Batool Syeda Maheen, Lee Hanna, Escobedo Ana K, Gashi Denalda, Faber Kesli, Khanna Prerna, Haas Kase D, Hsia Tiffaney, Carter Bob S, Balaj Leonora
Department of Neurosurgery, Massachusetts General Hospital, Harvard Medical School Boston, MA, USA.
bioRxiv. 2025 Aug 19:2024.10.28.620763. doi: 10.1101/2024.10.28.620763.

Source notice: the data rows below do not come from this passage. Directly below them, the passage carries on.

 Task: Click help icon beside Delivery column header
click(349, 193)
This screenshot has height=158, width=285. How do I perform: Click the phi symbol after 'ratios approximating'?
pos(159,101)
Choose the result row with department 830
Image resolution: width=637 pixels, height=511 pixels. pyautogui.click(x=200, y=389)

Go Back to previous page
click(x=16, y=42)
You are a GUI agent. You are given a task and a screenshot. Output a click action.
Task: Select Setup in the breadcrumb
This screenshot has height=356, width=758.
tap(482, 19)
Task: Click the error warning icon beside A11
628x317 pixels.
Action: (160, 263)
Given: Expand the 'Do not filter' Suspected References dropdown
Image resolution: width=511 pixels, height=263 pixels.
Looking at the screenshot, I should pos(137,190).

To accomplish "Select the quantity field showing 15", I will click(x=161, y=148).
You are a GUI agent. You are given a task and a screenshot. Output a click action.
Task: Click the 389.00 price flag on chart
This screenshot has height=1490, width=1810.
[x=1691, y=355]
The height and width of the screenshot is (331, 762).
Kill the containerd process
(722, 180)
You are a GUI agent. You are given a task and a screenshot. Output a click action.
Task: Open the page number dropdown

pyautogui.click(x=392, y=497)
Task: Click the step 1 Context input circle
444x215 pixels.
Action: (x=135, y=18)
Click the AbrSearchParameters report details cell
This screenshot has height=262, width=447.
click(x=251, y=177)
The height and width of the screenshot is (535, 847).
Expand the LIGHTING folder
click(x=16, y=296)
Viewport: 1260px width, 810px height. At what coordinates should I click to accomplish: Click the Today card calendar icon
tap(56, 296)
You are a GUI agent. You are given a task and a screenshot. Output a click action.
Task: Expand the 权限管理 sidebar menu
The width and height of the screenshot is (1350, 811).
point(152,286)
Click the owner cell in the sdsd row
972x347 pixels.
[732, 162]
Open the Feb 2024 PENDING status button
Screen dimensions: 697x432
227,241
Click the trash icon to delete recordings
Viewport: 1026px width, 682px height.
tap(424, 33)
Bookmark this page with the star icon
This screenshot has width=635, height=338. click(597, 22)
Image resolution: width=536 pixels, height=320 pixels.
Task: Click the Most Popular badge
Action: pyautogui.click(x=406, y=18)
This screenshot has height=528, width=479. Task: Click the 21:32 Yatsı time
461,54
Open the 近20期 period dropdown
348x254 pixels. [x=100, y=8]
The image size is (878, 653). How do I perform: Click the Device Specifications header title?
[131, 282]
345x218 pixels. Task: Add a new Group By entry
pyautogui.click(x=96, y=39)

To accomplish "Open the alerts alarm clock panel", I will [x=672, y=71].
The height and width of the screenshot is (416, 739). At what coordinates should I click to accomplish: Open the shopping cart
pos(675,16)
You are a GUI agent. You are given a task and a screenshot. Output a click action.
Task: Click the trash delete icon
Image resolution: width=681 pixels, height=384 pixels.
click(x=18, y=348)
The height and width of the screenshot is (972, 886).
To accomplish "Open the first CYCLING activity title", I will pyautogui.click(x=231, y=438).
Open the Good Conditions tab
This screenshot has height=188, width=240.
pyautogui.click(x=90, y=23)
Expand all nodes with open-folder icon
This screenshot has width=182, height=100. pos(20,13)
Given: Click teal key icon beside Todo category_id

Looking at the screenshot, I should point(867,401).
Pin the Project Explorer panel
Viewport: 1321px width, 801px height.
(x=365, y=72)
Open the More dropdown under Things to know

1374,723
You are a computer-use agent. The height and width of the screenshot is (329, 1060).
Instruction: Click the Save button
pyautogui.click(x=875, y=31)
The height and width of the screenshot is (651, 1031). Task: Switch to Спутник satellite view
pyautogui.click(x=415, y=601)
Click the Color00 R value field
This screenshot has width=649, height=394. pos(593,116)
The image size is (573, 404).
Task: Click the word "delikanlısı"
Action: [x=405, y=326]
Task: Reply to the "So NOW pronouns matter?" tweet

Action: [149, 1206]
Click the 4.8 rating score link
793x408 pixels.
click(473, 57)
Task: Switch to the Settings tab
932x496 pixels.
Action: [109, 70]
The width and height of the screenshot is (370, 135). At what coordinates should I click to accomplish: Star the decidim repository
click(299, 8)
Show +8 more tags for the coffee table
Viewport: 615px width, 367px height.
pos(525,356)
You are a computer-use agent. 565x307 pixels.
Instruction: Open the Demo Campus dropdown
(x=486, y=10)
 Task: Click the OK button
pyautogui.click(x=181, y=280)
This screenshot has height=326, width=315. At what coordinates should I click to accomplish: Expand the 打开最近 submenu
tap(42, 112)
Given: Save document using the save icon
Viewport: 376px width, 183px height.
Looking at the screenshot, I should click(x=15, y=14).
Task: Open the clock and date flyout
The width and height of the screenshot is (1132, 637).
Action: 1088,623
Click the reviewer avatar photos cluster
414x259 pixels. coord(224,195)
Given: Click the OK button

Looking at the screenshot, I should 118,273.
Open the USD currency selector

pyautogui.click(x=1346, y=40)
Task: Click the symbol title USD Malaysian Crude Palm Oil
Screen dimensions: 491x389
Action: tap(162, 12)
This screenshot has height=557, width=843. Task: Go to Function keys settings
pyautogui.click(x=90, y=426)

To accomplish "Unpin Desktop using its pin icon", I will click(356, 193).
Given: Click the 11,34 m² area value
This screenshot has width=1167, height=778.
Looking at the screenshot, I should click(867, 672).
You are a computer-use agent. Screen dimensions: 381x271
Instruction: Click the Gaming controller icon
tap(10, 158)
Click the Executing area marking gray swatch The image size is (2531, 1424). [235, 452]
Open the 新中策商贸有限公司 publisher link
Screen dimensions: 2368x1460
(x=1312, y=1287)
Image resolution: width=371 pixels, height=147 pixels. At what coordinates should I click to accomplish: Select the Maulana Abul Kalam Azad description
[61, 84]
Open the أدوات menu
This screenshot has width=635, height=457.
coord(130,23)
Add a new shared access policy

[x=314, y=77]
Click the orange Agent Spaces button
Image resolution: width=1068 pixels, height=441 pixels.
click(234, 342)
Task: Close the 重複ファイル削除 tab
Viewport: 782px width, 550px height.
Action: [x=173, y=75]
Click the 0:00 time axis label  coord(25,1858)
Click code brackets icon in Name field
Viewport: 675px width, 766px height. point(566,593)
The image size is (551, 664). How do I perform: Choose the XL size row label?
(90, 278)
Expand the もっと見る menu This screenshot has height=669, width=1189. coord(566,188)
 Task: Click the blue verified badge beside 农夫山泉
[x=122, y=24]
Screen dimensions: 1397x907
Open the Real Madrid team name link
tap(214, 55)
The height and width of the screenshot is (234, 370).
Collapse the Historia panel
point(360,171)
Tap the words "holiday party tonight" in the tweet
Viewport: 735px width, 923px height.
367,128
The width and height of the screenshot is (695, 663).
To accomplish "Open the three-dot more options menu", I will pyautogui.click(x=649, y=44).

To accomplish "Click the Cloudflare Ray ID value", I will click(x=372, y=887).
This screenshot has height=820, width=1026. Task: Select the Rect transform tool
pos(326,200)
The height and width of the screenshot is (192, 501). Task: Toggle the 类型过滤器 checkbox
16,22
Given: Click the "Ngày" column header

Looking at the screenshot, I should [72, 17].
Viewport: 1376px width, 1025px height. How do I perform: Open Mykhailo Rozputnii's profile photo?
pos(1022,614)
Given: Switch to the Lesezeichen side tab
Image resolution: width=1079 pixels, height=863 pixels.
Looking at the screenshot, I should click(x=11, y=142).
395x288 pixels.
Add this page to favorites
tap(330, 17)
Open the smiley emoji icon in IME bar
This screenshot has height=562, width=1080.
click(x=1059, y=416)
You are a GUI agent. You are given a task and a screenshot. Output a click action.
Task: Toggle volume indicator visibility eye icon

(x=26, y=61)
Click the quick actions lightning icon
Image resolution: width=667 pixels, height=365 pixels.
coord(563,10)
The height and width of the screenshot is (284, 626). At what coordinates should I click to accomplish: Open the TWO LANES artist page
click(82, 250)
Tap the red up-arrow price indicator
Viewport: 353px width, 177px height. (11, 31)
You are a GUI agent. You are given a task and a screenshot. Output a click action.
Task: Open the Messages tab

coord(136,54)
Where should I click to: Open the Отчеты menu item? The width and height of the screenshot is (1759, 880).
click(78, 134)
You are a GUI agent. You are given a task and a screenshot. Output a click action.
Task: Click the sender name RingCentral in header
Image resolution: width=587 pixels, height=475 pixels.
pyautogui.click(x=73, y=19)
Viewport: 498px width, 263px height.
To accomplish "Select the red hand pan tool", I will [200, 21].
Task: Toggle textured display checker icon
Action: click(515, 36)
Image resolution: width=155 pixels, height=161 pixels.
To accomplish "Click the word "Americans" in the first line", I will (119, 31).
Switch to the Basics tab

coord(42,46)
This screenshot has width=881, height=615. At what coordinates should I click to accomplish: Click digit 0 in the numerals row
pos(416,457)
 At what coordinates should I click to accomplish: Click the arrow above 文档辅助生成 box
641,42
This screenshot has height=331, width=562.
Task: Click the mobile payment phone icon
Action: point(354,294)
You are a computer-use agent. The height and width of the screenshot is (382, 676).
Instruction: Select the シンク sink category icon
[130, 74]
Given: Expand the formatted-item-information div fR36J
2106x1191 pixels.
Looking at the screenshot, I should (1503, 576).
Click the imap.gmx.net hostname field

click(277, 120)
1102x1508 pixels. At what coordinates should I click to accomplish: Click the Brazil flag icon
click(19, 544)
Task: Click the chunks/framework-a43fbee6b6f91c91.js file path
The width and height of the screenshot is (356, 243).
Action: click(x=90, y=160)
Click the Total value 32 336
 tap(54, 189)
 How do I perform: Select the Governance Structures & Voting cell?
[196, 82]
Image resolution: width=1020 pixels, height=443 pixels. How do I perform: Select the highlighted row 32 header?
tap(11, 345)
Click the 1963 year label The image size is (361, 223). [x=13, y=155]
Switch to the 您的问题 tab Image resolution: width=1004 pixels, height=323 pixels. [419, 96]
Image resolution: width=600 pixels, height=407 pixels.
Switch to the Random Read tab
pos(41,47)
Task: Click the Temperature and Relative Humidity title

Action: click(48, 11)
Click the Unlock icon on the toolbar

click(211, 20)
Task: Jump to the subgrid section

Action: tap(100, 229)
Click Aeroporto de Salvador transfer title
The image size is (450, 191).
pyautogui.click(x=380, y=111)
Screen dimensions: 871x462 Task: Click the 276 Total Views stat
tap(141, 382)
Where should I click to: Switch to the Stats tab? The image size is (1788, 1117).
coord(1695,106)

N6-methyladenosine (m6A) is the most prevalent internal mRNA modification, enriched in the CNS yet poorly characterized in glioma. Using long-read RNA sequencing, we mapped m6A in an glioma model following knockdown (KD) of the reader IGF2BP2, writer METTL3, and eraser ALKBH5, with naive glioma cells and astrocytes as controls. Glioma cells exhibited a two-fold reduction in global m6A, suggesting progressive loss from healthy to malignant states. Integrated analysis revealed that m6A mediated control of gene expression is influenced by modification topology (CDS:3'UTR), transcript biotype, and length. Regulator KD, particularly ALKBH5 induced redistribution of m6A toward 3'UTR with consequent gene upregulation. We also identified m6A-mediated isoform switching, with a higher usage of retained intron and nonsense-mediated decay isoforms. Structural and splicing alterations at the isoform level were identified unique to each KD condition indicating m6A driven aberrant alternative splicing. At the functional level, KD specific remodeling of oncogenic signaling was also observed. ALKBH5 KD suppressed MYC targets and pro-apoptotic signaling while METTL3 KD enhanced mTOR and PI3K-AKT signaling. Collectively, these results demonstrate that m6A mediated regulation in glioma is highly context-dependent, defining distinct clinically relevant phenotypes. This has implications for future biomarker discovery and development of targeted therapeutics.